Soft law as a source in international state law

Article 38(1) of the Statute of the International Court of Justice (‘ICJ Statute’) enumerates the sources of international law.  These include treaties, international custom, general principles of law recognised by civilised nations, and judicial decisions and the teachings of highly qualified publicists. However, due to the evolution of international relations, particularly because of the enormous expansion of the activities of international organisations and the ensuing shifts in the ways in which public international law was being made by States and international organisations alike, it soon became clear that it was not only rules which conformed to the model of law laid down by article 38 that were guiding state conduct. To differentiate this new type of law, international lawyers christened it ‘soft law’ to differentiate it from the ‘hard law’ envisaged by the ICJ Statute. In this essay, I discuss a few developmental as well as technical issues relating to soft law. I begin by discussing what constitutes soft law.

Defining soft law

Although there is much interest currently in what is termed ‘soft law’; Sir Joseph Gold observes rather whimsically that there are ‘almost as many definitions of soft law can be found as there are writers about it.’  However, despite such scepticism, it is still possible to fashion a working description of the concept. In this regard, it is submitted that the term soft law expresses a preference and not an obligation that states should act, or should refrain from acting, in a specified manner. In international law, ‘hard’ or ‘firm’ law is an obligation of a state or states for the breach of which it or they are responsible, whatever the form of sanction or penalty that responsibility may entail. Soft law does not imply obligation and, therefore, possible breach and responsibility for breach; soft law is instead a norm expressed by the international community to which it is hoped, at least by the group of states articulating the norm, that states will adhere, but to which there is no obligation of adherence.  
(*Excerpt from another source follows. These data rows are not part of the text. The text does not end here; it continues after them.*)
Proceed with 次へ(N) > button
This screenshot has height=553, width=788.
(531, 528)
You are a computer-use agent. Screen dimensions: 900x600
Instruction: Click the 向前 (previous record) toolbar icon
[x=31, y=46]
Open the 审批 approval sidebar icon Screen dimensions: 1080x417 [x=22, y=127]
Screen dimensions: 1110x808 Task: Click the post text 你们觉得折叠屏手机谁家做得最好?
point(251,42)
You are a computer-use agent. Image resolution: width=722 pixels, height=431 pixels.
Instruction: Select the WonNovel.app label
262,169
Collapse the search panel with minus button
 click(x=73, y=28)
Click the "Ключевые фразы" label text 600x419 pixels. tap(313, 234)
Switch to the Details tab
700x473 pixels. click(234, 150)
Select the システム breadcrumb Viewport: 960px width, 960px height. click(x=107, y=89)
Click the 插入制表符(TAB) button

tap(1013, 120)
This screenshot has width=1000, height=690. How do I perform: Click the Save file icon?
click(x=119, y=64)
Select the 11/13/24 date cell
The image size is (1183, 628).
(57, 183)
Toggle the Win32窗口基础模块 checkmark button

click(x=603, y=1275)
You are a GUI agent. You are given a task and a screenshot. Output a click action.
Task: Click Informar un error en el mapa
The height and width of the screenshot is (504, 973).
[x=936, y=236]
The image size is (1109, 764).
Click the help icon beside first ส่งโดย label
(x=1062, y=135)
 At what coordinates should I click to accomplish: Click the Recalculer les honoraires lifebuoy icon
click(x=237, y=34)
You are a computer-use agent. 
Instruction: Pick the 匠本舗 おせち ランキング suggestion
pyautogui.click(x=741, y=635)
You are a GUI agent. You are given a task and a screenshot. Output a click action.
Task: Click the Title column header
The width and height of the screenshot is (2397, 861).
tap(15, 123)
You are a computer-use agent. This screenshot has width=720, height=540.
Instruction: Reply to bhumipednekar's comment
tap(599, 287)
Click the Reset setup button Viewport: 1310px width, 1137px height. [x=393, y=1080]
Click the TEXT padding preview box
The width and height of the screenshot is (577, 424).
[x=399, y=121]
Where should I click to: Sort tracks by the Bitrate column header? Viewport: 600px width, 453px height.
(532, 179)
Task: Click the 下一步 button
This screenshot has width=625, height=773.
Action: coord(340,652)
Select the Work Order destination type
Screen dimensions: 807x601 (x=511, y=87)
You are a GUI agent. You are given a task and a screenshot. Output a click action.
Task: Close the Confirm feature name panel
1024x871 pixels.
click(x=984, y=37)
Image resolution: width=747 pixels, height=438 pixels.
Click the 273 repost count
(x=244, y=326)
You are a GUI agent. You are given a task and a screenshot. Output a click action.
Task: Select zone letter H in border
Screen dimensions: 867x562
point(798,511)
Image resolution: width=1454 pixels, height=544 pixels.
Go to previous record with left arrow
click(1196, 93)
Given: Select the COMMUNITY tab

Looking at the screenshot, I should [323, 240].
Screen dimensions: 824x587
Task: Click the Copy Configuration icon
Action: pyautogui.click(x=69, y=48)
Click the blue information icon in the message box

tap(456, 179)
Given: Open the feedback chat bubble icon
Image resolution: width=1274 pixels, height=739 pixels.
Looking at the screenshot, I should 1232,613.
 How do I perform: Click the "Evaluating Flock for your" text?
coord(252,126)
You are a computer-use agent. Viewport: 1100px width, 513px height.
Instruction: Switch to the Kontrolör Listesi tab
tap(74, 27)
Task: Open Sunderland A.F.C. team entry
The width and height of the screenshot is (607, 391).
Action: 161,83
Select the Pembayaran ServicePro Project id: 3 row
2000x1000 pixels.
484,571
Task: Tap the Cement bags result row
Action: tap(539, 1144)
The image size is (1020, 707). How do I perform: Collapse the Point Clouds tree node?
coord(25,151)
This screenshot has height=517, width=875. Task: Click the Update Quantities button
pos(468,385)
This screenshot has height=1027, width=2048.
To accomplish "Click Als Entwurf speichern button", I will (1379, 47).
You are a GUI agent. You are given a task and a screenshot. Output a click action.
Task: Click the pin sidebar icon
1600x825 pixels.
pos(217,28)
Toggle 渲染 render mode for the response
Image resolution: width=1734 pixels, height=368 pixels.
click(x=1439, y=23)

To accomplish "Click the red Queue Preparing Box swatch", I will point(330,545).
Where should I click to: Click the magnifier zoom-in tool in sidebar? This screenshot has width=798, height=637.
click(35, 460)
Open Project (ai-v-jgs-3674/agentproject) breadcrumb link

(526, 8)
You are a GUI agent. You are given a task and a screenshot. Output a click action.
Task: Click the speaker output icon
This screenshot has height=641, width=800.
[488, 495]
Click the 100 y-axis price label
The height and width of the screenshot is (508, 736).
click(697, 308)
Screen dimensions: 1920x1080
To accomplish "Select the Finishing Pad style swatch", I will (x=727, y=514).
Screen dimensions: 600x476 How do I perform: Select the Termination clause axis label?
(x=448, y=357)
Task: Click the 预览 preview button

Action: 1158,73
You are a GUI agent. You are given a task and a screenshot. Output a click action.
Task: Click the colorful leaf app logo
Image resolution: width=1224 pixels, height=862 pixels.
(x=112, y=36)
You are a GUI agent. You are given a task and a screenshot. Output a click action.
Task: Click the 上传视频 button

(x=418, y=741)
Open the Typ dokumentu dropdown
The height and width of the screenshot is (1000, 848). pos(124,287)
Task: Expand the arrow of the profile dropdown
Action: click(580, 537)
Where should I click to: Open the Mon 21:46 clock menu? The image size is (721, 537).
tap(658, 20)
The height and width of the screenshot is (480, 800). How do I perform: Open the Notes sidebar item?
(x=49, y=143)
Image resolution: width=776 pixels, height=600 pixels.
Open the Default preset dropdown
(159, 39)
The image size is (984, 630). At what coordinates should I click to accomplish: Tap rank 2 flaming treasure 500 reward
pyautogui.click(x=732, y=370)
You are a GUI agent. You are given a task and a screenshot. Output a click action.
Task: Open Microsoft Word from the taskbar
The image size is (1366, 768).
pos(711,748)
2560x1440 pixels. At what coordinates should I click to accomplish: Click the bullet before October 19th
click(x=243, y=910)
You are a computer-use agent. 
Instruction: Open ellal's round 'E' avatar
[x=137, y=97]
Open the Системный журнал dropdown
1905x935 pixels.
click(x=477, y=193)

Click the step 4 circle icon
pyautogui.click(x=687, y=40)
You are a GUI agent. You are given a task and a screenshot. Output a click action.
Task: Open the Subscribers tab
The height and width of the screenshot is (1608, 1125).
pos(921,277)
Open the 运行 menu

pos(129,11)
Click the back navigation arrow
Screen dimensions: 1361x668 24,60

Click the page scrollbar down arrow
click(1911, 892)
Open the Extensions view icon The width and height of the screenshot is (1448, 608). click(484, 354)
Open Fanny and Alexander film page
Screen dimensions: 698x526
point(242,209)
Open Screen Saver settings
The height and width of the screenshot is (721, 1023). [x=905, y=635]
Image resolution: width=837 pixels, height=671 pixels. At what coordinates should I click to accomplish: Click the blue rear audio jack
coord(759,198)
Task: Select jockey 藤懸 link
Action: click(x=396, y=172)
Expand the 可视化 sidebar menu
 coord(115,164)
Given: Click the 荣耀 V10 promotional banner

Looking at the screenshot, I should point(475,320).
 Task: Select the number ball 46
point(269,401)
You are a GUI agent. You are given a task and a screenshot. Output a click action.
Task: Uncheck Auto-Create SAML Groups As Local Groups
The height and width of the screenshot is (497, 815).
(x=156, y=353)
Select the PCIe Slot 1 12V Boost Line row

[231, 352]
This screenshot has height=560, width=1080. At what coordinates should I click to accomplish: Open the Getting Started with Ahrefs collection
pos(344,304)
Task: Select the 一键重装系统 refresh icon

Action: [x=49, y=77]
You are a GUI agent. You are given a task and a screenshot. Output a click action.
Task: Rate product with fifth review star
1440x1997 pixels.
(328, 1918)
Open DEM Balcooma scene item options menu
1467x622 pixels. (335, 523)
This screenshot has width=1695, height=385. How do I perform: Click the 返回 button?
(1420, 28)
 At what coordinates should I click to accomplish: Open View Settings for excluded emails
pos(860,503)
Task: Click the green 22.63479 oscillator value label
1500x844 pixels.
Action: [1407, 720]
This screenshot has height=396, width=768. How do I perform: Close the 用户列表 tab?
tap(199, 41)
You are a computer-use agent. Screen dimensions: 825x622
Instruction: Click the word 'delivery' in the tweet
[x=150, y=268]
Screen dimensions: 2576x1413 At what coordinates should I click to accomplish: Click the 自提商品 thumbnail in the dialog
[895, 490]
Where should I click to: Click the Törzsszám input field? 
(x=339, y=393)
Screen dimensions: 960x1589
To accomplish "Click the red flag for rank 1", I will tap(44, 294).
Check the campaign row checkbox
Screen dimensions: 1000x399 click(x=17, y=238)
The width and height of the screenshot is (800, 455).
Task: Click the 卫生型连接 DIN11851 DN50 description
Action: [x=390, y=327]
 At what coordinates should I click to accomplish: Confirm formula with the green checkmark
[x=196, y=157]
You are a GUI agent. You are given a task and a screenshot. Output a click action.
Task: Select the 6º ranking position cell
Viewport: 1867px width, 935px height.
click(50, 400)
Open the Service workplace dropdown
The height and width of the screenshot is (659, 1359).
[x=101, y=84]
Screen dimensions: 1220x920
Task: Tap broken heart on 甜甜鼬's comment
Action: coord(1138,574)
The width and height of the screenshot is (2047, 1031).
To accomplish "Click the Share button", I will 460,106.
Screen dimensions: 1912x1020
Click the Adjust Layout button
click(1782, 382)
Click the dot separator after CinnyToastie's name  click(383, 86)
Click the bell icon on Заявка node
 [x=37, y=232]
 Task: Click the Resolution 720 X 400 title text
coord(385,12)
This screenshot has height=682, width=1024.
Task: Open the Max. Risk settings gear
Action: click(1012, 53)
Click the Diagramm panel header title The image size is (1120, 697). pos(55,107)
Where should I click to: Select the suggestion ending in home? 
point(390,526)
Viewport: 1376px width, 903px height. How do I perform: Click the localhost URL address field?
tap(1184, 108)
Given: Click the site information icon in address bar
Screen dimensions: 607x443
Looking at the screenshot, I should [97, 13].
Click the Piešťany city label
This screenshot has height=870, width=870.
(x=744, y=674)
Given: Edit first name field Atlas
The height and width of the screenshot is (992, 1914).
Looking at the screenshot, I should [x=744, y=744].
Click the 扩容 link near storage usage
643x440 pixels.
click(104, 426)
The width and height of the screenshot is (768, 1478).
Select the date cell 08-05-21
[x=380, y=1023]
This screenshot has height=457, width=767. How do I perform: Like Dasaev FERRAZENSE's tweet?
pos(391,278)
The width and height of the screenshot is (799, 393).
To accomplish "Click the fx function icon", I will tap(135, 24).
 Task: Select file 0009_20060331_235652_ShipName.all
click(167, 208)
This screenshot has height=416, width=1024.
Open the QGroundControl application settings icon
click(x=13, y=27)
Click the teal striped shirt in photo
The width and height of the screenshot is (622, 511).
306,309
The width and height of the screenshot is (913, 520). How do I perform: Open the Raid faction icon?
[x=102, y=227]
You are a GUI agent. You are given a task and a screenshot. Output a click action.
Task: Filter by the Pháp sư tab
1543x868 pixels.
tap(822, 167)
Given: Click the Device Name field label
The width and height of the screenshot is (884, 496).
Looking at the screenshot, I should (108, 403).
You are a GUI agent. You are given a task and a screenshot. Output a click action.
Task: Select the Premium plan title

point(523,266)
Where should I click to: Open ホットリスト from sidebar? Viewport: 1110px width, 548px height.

Soft law therefore concerns rules of conduct that find themselves on the legally non-binding level (in the sense of enforceable and sanctionable through international responsibility) but which in accordance with the intention of its authors indeed do possess a legal scope, which has to be defined further in each case.   Such rules do not have in common a uniform standard of intensity as far as their legal scope is concerned, but they do have in common the fact that they are directed at and do have an effect on the conduct of States, international organisations and individuals, however without containing strict international legal rights and obligations. This rendering of state obligations could not be comfortably be captured by the old categories at international law, hence the development of a separate category.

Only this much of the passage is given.